What a ride these last few months have given us! My last post referred to the tightness of the funds around here...due to the "economy." But I am thrilled to report on several answers to prayer! First of all, things went better through the end of January, and our income was better than the prior two months. But then, much to our wondering eyes, a very generous gift of love from people in our church was hand delivered to us! In fact, several gifts in varying means have made their way into our hands these last few weeks. From the mysterious to the point-blank. We find ourselves, again, laughing with joy at the fullness which God has given us. And to top it off, today we did our taxes and were amazed again to see the refund we'll be getting...God's provision.
But there's more! A few weeks ago, my husband was approached about a new job in a company he highly respects. We were somewhat speechless at first...was God answering my specific prayers from Dec. 10th so quickly? In my journal, I had written specific criteria for the job we would like to see Keith in, including the hours, time off, and pay.
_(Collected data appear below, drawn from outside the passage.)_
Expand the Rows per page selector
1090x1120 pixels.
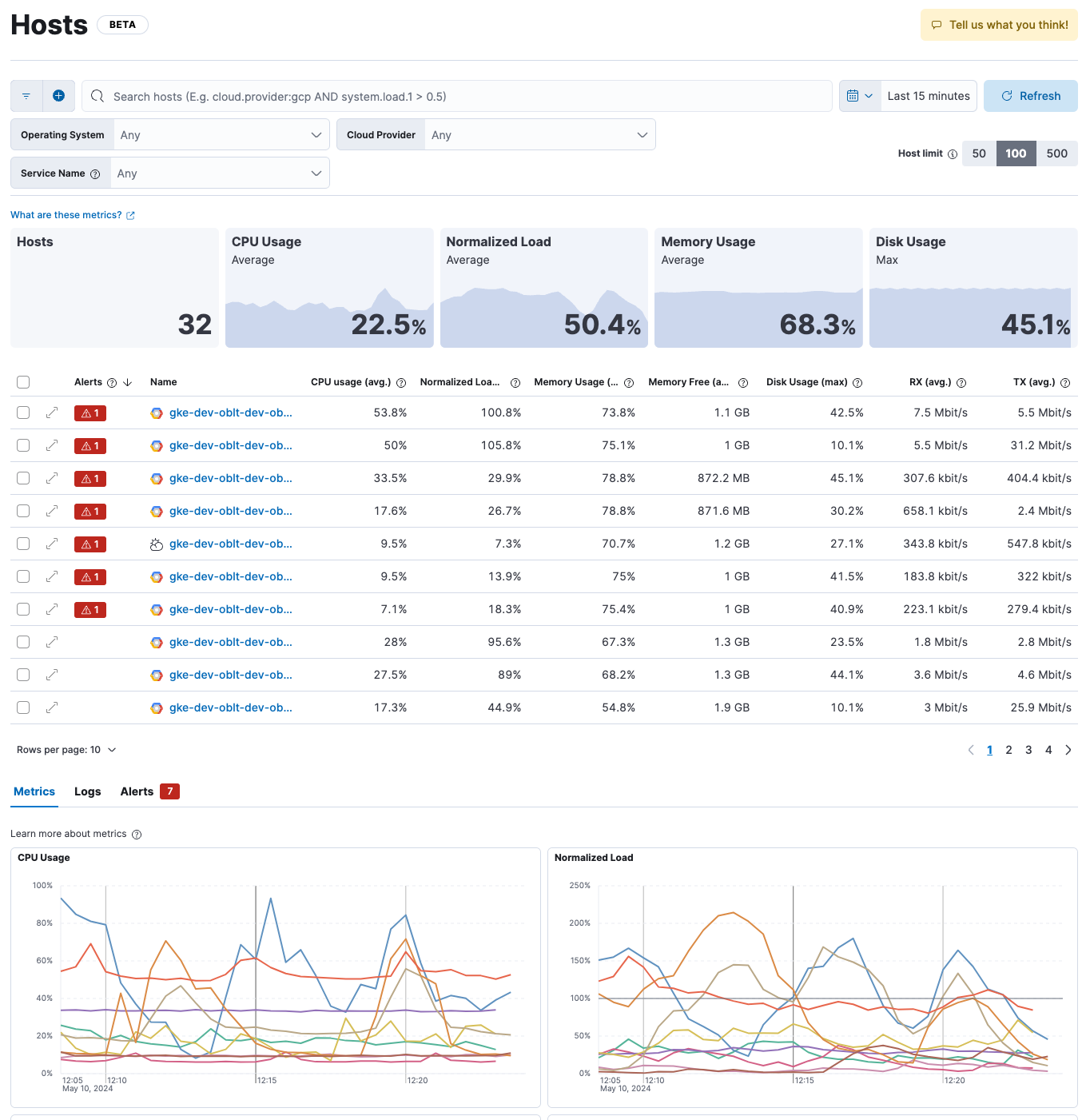coord(66,750)
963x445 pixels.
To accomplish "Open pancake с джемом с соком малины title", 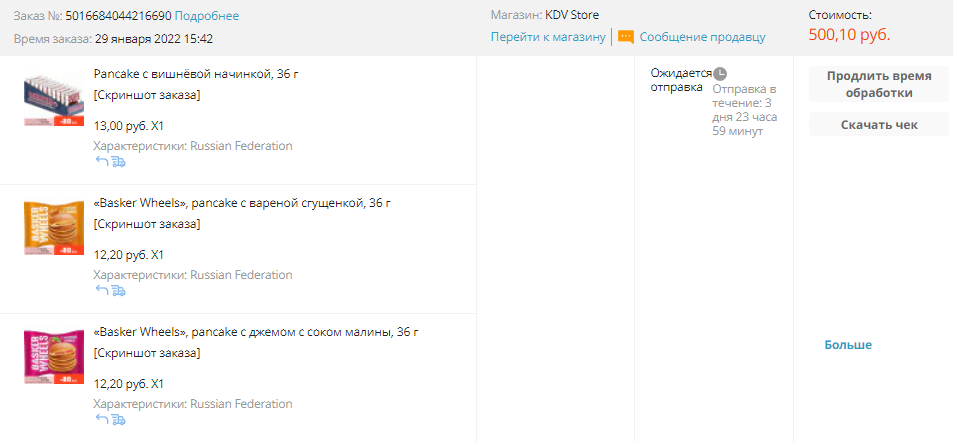I will [x=256, y=332].
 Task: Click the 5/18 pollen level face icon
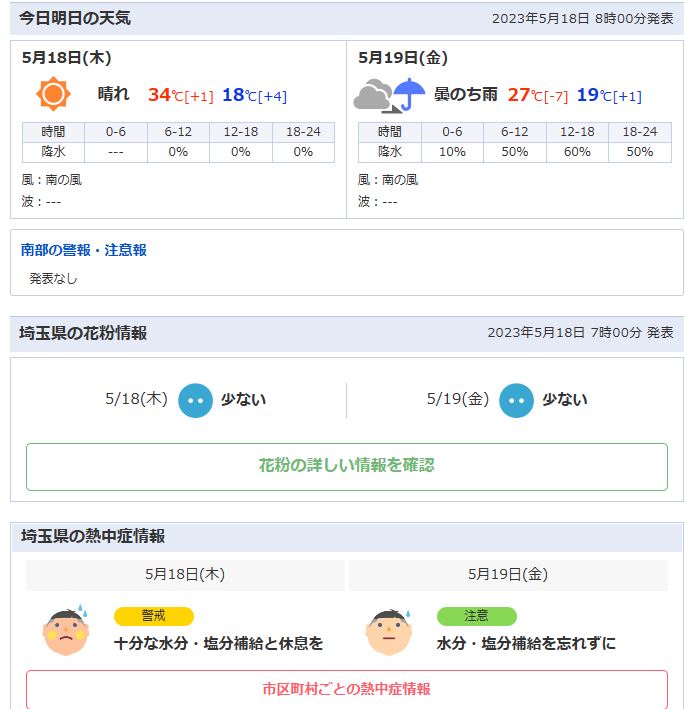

This job offer seemed to be fulfilling all we had prayed for. Two months of specific prayer, and we were seeing God fulfill our desire for Keith to be home with us in the evenings again...something we haven't had for 5 years. And in the midst of it all, I have seen God grow my faith and joy in Him, which quite frankly, are inseperable. Faith and Joy are like the twin components of Loving God. You really can't seperate them. And seeing God work both in me these last 3 months has been an answer to prayer.
In the midst of all this wonderful provision, we found out that Keith's mom is no longer in remission with her ovarian cancer. Right now she is in the hospital battling a complication from a surgery 4 years ago. When she completes her next round of chemo, she will need surgery to fix this new complication. And yet her spirit seems settled on trusting God. I remember her telling me a few years ago after battling the cancer a while, "I just live each day at a time. That's all I can do." And I know this is God's plan for all of us. "Give us this day our daily bread..." He knows what is needed to press us to Him in each day's time. To worry over tomorrow is not trusting Him today. And it robs our joy, because we lack faith when we worry. (Remember the faith and joy twins?) "With my God I can scale a wall!" David told us. And David's God is my God too. He is unchanging. What He did for David, and Moses, and Joshua, Daniel...He can do for me.
1 comment:
Kristin,
I don't know if I've read you blog before, at least not much. But I am glad I found it today and read your last two posts. I am excited to watch how God provides for your family and grows your faith and joy in Him! Thanks for being so open and real in your struggles and turning to Christ in the midst of them.